▸ TASK TO COMPLETE:
In the text on casting and high-temperature processes, which material is named at the top of the list of materials able to meet these requirements?

▸ DOCUMENT SEGMENT:
╔══

Modern casting and high-temperature processes – e.g. for light metals – are subject to increasingly optimised requirements in series production. The core criteria are high output, increased vertical range of manufacture and chemical and thermal resistance of the production systems. In particular, it’s important to reliably prevent light metal melts from sticking to the walls of moulds and to melting devices. Because hot metal melts, such as aluminium melts, are very aggressive: they can adhere, attack mould walls and react. Only a few materials can meet these requirements, with modern high-performance ceramics such as boron nitride at the top of the list.

╚══

▸ SUPPLIED INFORMATION:

╔══

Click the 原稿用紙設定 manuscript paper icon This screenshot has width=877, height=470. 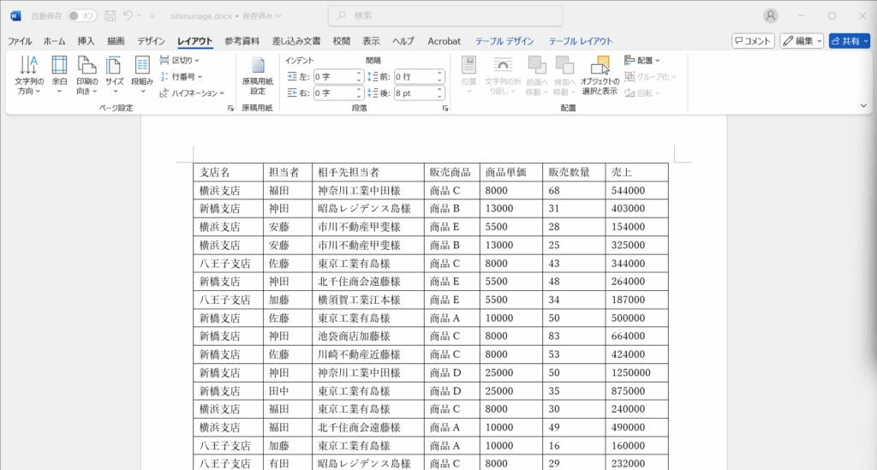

╚══

▸ RESULT FOR THIS EXERCISE:
Boron nitride, a modern high-performance ceramic.